◆ **Task to carry out**
Your job with the data below: print everything from the line that holds "Image resolution: width=407" down to the line that holds "Task: Open the Elektronik navigation item", ends included, exactly, and nothing else.

◆ **Given records**
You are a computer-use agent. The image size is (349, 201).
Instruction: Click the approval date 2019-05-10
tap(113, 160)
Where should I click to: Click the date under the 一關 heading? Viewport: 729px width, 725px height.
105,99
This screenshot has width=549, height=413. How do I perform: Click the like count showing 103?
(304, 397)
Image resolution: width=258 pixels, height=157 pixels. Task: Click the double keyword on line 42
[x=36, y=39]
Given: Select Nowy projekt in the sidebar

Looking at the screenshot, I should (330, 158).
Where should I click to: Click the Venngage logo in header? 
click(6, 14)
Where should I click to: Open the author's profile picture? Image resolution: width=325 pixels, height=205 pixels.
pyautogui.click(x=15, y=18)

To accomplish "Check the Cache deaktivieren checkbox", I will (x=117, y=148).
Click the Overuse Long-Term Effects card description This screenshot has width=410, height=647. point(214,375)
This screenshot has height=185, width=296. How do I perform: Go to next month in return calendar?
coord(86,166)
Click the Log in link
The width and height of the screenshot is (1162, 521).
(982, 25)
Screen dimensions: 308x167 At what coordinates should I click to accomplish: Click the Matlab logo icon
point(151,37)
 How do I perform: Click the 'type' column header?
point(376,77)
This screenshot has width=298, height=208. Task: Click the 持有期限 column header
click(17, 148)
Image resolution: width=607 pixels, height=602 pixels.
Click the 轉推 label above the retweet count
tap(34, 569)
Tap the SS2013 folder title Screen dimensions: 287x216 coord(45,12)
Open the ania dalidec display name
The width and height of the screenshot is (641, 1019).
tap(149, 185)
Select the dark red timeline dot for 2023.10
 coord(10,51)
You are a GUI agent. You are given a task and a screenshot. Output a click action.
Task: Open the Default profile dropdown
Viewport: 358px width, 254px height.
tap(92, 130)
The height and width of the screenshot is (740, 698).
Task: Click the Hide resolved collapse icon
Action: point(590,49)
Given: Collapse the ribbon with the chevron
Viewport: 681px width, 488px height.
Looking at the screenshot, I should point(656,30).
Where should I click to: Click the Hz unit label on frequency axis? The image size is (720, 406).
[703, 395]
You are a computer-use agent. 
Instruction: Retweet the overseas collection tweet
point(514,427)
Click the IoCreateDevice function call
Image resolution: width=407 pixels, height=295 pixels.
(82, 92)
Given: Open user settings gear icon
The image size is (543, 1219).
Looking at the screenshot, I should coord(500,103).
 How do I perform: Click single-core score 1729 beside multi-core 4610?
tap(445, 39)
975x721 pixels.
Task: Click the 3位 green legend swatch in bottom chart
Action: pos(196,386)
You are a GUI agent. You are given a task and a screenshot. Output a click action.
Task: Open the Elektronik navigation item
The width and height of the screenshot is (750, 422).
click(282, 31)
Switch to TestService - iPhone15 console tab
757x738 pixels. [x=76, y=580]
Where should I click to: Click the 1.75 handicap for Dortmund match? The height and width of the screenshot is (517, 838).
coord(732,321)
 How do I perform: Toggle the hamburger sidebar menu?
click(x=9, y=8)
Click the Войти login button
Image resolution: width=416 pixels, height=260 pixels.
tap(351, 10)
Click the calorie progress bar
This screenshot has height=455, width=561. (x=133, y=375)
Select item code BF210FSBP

◆ **Solution to this exercise**
Image resolution: width=407 pixels, height=295 pixels.
(82, 92)
Given: Open user settings gear icon
The image size is (543, 1219).
Looking at the screenshot, I should coord(500,103).
 How do I perform: Click single-core score 1729 beside multi-core 4610?
tap(445, 39)
975x721 pixels.
Task: Click the 3位 green legend swatch in bottom chart
Action: pos(196,386)
You are a GUI agent. You are given a task and a screenshot. Output a click action.
Task: Open the Elektronik navigation item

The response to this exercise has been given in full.